Records supplied |
Start of Block

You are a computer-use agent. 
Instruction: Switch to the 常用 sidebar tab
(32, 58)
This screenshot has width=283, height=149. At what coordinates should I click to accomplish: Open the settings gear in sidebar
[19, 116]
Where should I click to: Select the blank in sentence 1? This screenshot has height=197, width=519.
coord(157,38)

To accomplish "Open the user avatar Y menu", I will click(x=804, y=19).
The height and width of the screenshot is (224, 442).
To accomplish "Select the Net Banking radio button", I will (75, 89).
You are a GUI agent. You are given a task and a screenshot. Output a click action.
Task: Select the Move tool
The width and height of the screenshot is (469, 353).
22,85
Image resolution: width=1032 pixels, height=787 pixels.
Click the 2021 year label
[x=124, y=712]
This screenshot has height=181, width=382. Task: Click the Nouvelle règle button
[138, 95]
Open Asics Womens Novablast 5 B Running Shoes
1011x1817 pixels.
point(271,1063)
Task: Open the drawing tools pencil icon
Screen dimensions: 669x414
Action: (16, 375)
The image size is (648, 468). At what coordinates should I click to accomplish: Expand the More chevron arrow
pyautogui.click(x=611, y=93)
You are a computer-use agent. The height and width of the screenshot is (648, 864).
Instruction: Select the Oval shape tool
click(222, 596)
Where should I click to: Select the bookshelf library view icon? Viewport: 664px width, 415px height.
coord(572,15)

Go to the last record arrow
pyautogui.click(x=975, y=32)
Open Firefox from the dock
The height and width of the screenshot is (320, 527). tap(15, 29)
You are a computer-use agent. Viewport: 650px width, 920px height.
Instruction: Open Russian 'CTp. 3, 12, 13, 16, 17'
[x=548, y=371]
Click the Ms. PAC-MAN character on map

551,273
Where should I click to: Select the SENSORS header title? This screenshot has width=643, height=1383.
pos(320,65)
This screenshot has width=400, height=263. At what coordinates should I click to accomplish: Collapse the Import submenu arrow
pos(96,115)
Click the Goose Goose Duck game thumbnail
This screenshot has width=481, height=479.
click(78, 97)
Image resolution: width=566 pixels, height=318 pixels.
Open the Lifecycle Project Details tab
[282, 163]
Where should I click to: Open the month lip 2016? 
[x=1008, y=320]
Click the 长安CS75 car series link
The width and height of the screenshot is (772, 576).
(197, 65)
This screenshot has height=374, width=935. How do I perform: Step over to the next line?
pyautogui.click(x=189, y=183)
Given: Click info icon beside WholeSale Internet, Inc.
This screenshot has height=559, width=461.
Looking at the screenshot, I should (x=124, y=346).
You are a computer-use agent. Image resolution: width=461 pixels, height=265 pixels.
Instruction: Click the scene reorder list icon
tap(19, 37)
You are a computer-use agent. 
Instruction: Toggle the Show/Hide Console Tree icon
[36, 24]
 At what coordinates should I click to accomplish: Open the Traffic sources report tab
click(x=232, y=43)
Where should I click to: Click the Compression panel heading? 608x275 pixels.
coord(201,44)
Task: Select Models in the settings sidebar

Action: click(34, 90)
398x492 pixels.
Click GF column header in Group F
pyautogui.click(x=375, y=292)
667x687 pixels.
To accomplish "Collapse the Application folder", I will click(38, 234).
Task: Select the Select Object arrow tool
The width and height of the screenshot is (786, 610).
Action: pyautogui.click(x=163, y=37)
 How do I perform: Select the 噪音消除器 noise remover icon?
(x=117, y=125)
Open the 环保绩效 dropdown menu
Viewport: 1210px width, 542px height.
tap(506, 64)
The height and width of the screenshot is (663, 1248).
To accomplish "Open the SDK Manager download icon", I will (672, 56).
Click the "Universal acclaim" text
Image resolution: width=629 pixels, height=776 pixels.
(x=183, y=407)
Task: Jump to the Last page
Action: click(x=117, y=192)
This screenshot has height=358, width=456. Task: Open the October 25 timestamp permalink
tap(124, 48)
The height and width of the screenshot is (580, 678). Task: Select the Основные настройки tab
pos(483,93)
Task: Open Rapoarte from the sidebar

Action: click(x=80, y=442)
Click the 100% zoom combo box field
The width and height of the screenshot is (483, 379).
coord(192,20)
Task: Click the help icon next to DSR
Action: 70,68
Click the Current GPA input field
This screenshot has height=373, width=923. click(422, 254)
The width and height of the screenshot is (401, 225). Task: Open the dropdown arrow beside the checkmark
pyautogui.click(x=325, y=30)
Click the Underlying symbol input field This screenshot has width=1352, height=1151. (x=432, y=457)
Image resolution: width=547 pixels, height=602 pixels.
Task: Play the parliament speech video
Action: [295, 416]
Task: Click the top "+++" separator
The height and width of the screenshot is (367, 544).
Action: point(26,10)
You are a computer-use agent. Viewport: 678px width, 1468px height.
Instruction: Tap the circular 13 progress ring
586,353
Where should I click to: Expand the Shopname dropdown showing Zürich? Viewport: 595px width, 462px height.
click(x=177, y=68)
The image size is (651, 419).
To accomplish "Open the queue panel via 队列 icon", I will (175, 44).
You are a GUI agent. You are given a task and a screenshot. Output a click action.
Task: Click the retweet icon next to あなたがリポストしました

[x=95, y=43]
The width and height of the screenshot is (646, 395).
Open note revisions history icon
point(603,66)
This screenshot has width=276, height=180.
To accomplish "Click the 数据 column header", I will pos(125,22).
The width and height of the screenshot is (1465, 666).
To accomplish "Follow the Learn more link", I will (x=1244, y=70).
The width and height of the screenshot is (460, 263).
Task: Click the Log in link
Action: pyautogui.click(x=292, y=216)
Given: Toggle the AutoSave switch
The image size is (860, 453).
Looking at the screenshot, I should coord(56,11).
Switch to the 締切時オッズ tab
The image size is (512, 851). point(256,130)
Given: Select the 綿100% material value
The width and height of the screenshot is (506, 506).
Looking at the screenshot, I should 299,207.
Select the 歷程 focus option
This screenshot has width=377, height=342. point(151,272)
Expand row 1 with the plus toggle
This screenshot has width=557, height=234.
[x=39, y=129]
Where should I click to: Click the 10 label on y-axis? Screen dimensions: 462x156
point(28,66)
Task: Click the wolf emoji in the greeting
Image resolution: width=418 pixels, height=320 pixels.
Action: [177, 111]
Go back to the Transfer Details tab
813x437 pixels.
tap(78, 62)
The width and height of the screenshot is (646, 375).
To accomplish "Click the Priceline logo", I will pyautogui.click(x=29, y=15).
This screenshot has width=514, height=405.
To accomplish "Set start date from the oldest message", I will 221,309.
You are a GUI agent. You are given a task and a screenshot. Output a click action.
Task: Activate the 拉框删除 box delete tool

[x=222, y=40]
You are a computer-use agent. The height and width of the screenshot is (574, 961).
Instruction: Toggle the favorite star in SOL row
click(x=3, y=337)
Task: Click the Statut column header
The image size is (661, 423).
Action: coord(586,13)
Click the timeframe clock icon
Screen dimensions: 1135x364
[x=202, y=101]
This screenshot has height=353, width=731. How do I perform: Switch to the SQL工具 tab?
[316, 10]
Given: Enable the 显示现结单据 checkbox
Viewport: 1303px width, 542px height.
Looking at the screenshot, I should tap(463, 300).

End of Block

What you have to do | Please transcribe the material above in full, keeping every character intact.

Solution |
You are a computer-use agent. 
Instruction: Switch to the 常用 sidebar tab
(32, 58)
This screenshot has width=283, height=149. At what coordinates should I click to accomplish: Open the settings gear in sidebar
[19, 116]
Where should I click to: Select the blank in sentence 1? This screenshot has height=197, width=519.
coord(157,38)

To accomplish "Open the user avatar Y menu", I will click(x=804, y=19).
The height and width of the screenshot is (224, 442).
To accomplish "Select the Net Banking radio button", I will (75, 89).
You are a GUI agent. You are given a task and a screenshot. Output a click action.
Task: Select the Move tool
The width and height of the screenshot is (469, 353).
22,85
Image resolution: width=1032 pixels, height=787 pixels.
Click the 2021 year label
[x=124, y=712]
This screenshot has height=181, width=382. Task: Click the Nouvelle règle button
[138, 95]
Open Asics Womens Novablast 5 B Running Shoes
1011x1817 pixels.
point(271,1063)
Task: Open the drawing tools pencil icon
Screen dimensions: 669x414
Action: (16, 375)
The image size is (648, 468). At what coordinates should I click to accomplish: Expand the More chevron arrow
pyautogui.click(x=611, y=93)
You are a computer-use agent. The height and width of the screenshot is (648, 864).
Instruction: Select the Oval shape tool
click(222, 596)
Where should I click to: Select the bookshelf library view icon? Viewport: 664px width, 415px height.
coord(572,15)

Go to the last record arrow
pyautogui.click(x=975, y=32)
Open Firefox from the dock
The height and width of the screenshot is (320, 527). tap(15, 29)
You are a computer-use agent. Viewport: 650px width, 920px height.
Instruction: Open Russian 'CTp. 3, 12, 13, 16, 17'
[x=548, y=371]
Click the Ms. PAC-MAN character on map

551,273
Where should I click to: Select the SENSORS header title? This screenshot has width=643, height=1383.
pos(320,65)
This screenshot has width=400, height=263. At what coordinates should I click to accomplish: Collapse the Import submenu arrow
pos(96,115)
Click the Goose Goose Duck game thumbnail
This screenshot has width=481, height=479.
click(78, 97)
Image resolution: width=566 pixels, height=318 pixels.
Open the Lifecycle Project Details tab
[282, 163]
Where should I click to: Open the month lip 2016? 
[x=1008, y=320]
Click the 长安CS75 car series link
The width and height of the screenshot is (772, 576).
(197, 65)
This screenshot has height=374, width=935. How do I perform: Step over to the next line?
pyautogui.click(x=189, y=183)
Given: Click info icon beside WholeSale Internet, Inc.
This screenshot has height=559, width=461.
Looking at the screenshot, I should (x=124, y=346).
You are a computer-use agent. Image resolution: width=461 pixels, height=265 pixels.
Instruction: Click the scene reorder list icon
tap(19, 37)
You are a computer-use agent. 
Instruction: Toggle the Show/Hide Console Tree icon
[36, 24]
 At what coordinates should I click to accomplish: Open the Traffic sources report tab
click(x=232, y=43)
Where should I click to: Click the Compression panel heading? 608x275 pixels.
coord(201,44)
Task: Select Models in the settings sidebar

Action: click(34, 90)
398x492 pixels.
Click GF column header in Group F
pyautogui.click(x=375, y=292)
667x687 pixels.
To accomplish "Collapse the Application folder", I will click(38, 234).
Task: Select the Select Object arrow tool
The width and height of the screenshot is (786, 610).
Action: pyautogui.click(x=163, y=37)
 How do I perform: Select the 噪音消除器 noise remover icon?
(x=117, y=125)
Open the 环保绩效 dropdown menu
Viewport: 1210px width, 542px height.
tap(506, 64)
The height and width of the screenshot is (663, 1248).
To accomplish "Open the SDK Manager download icon", I will (672, 56).
Click the "Universal acclaim" text
Image resolution: width=629 pixels, height=776 pixels.
(x=183, y=407)
Task: Jump to the Last page
Action: click(x=117, y=192)
This screenshot has height=358, width=456. Task: Open the October 25 timestamp permalink
tap(124, 48)
The height and width of the screenshot is (580, 678). Task: Select the Основные настройки tab
pos(483,93)
Task: Open Rapoarte from the sidebar

Action: click(x=80, y=442)
Click the 100% zoom combo box field
The width and height of the screenshot is (483, 379).
coord(192,20)
Task: Click the help icon next to DSR
Action: 70,68
Click the Current GPA input field
This screenshot has height=373, width=923. click(422, 254)
The width and height of the screenshot is (401, 225). Task: Open the dropdown arrow beside the checkmark
pyautogui.click(x=325, y=30)
Click the Underlying symbol input field This screenshot has width=1352, height=1151. (x=432, y=457)
Image resolution: width=547 pixels, height=602 pixels.
Task: Play the parliament speech video
Action: [295, 416]
Task: Click the top "+++" separator
The height and width of the screenshot is (367, 544).
Action: point(26,10)
You are a computer-use agent. Viewport: 678px width, 1468px height.
Instruction: Tap the circular 13 progress ring
586,353
Where should I click to: Expand the Shopname dropdown showing Zürich? Viewport: 595px width, 462px height.
click(x=177, y=68)
The image size is (651, 419).
To accomplish "Open the queue panel via 队列 icon", I will (175, 44).
You are a GUI agent. You are given a task and a screenshot. Output a click action.
Task: Click the retweet icon next to あなたがリポストしました

[x=95, y=43]
The width and height of the screenshot is (646, 395).
Open note revisions history icon
point(603,66)
This screenshot has width=276, height=180.
To accomplish "Click the 数据 column header", I will pos(125,22).
The width and height of the screenshot is (1465, 666).
To accomplish "Follow the Learn more link", I will (x=1244, y=70).
The width and height of the screenshot is (460, 263).
Task: Click the Log in link
Action: pyautogui.click(x=292, y=216)
Given: Toggle the AutoSave switch
The image size is (860, 453).
Looking at the screenshot, I should coord(56,11).
Switch to the 締切時オッズ tab
The image size is (512, 851). point(256,130)
Given: Select the 綿100% material value
The width and height of the screenshot is (506, 506).
Looking at the screenshot, I should 299,207.
Select the 歷程 focus option
This screenshot has width=377, height=342. point(151,272)
Expand row 1 with the plus toggle
This screenshot has width=557, height=234.
[x=39, y=129]
Where should I click to: Click the 10 label on y-axis? Screen dimensions: 462x156
point(28,66)
Task: Click the wolf emoji in the greeting
Image resolution: width=418 pixels, height=320 pixels.
Action: [177, 111]
Go back to the Transfer Details tab
813x437 pixels.
tap(78, 62)
The width and height of the screenshot is (646, 375).
To accomplish "Click the Priceline logo", I will pyautogui.click(x=29, y=15).
This screenshot has width=514, height=405.
To accomplish "Set start date from the oldest message", I will 221,309.
You are a GUI agent. You are given a task and a screenshot. Output a click action.
Task: Activate the 拉框删除 box delete tool

[x=222, y=40]
You are a computer-use agent. The height and width of the screenshot is (574, 961).
Instruction: Toggle the favorite star in SOL row
click(x=3, y=337)
Task: Click the Statut column header
The image size is (661, 423).
Action: coord(586,13)
Click the timeframe clock icon
Screen dimensions: 1135x364
[x=202, y=101]
This screenshot has height=353, width=731. How do I perform: Switch to the SQL工具 tab?
[316, 10]
Given: Enable the 显示现结单据 checkbox
Viewport: 1303px width, 542px height.
Looking at the screenshot, I should tap(463, 300).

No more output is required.